:: What the task requires ::
Transcribe the whole listing exactly, but do not carry over its pictures.

:: The input ::
════════

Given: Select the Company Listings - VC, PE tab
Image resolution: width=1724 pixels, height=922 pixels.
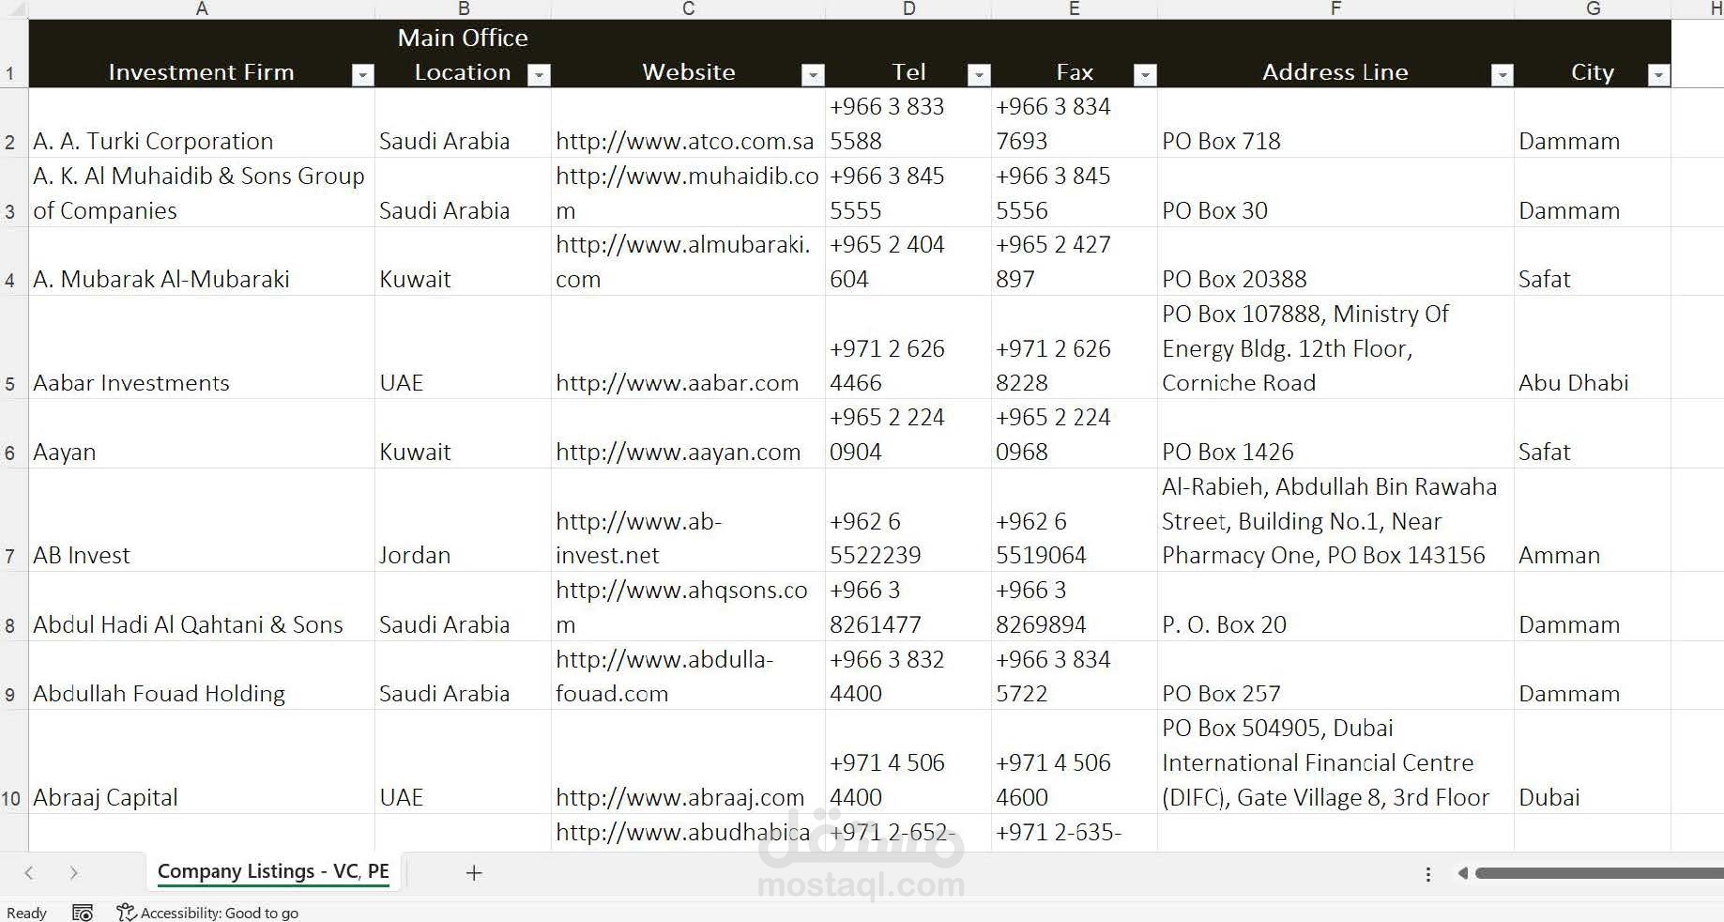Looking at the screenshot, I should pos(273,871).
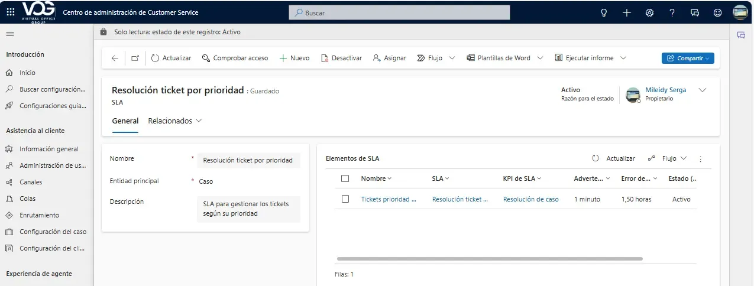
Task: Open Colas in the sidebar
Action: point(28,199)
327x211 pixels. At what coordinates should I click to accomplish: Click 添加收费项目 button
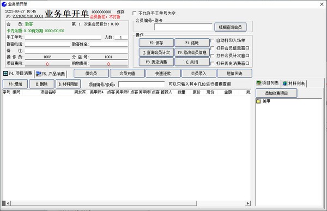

════════

:: Answer to this problem ::
Given: Select the Company Listings - VC, PE tab
Image resolution: width=1724 pixels, height=922 pixels.
Looking at the screenshot, I should pos(273,871).
Task: Open Colas in the sidebar
Action: point(28,199)
327x211 pixels. At what coordinates should I click to accomplish: Click 添加收费项目 button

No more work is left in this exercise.